International tourists have since been flocking to the Netherlands to enjoy a joint or a marijuana-infused space cake at one of the many cafes by the canals. 


Dr Alex Wodak, the president of the Australian Law Reform Foundation, said Dutch-style cafes would make sense for Canberra.

‘Definitely,’ he told Daily Mail Australia on Friday.

‘We need to ultimately regulate cannabis. There are many different ways of doing that but regulation means cultivation, wholesale and retail all have to be regulated by government and taxed as well.’

Dr Wodak argued that making cannabis available at retail outlets like cafes in the ACT would negate the need for a pot smoker to turn to harder drugs once they had exceeded their allowable 50 gram stash.


People who want to buy cannabis won’t have the person selling the cannabis saying, “I’ve run out of cannabis but I’ve got some great heroin, I’ve got some great amphetamines and cocaine today”,’ he said. 

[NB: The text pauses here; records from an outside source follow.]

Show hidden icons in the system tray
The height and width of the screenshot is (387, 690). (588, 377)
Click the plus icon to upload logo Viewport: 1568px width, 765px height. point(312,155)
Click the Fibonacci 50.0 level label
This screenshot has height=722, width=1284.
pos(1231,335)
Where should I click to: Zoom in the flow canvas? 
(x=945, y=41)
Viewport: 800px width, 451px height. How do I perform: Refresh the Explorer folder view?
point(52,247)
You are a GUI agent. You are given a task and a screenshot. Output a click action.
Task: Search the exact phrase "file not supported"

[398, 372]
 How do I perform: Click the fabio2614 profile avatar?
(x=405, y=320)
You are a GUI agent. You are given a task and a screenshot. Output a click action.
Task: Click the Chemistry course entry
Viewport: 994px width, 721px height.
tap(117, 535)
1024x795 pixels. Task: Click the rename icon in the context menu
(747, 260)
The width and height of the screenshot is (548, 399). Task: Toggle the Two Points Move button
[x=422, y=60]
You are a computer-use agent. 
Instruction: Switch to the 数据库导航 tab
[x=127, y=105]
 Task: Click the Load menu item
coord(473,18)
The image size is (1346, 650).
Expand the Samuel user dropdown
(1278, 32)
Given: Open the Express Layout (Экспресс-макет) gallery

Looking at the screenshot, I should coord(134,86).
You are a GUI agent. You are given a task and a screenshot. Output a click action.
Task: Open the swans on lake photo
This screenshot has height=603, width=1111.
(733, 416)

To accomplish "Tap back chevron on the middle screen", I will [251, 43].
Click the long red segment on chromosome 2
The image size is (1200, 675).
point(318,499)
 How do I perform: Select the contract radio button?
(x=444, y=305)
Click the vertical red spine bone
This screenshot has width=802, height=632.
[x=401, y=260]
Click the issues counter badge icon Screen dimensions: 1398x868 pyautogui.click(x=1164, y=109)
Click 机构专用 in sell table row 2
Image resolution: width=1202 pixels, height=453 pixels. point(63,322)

Labor backbencher Michael Pettersson, who moved the private member’s bill to legalise the possession of pot, has revealed to Daily Mail Australia he ate a chocolate space cake in Amsterdam nine years ago.

‘I first used cannabis when I was in the Netherlands for a holiday,’ he said.

‘I would have been 19. I’ve experimented before as seen by that space cake in Amsterdam.’

Since that time, Mr Pettersson has tried marijuana in Australia a ‘handful’ of times – and he did inhale.


‘I don’t particularly enjoy recreational drugs,’ he said. 

‘Whilst I was in the Netherlands when I used it, cannabis is freely available in Australia and most people in Australia, if they wanted to smoke cannabis, could find a way.’

The ACT’s shadow attorney-general Jeremy Hanson fears the radical new law could lead to Amsterdam-style cafes opening in Canberra.

‘Under the laws pushed through by the Labor and Greens this week cannabis cannot yet be sold in cafes but it is clear that this is just the first step in a broader drug liberalisation agenda that may see Canberran laws end up similar to Amsterdam,’ he told Daily Mail Australia.

‘This agenda should be of real concern to Canberrans given the current state of rampant drug use and out of control crime in Amsterdam.’


Dr Wodak, however, said the 50 gram limit for personal use was too small, adding the ACT needed to amend its laws to eventually allow cannabis to be regulated and sold legally.

‘It’s inevitable they will be amending these laws,’ he said. 

‘It’s better than what we had – good on the ACT for doing what they’ve done – but it’s going to need a lot of improvements.

‘We amend our alcohol and tobacco laws constantly – nobody thinks the current laws are perfect.’

Despite his space cake experience, Mr Petersson is not in favour of allowing cafes to sell joints and marijuana biscuits and cakes, arguing it wouldn’t be possible because the ACT only had the power to regulate possession but not the supply of drugs.


Since 1992, Canberrans caught with small quantities of marijuana have either been fined $100 or referred to a health professional.

About one-third of people caught with marijuana, however, ended up in court, facing a criminal conviction.

‘A criminal conviction can ruin someone’s life,’ Mr Pettersson said.

‘It limits someone’s ability to gain employment, to travel outside this country and for some people end up in jail.’

Dr Wodak has spoken out against random police drug tests for marijuana, after a study published last month in the Drug Testing and Analysis journal found flaws in the the method of detecting THC, the active chemical in cannabis.

Victoria was the first jurisdiction in the world to introduce roadside drug testing in 2004, with all the other states and territories since copying it.

‘It is unscientific and it’s not based on science,’ Dr Wodak said.

‘It’s expensive to operate and we will be currently convicting and punishing  innocent drivers and letting guilty drivers go free.’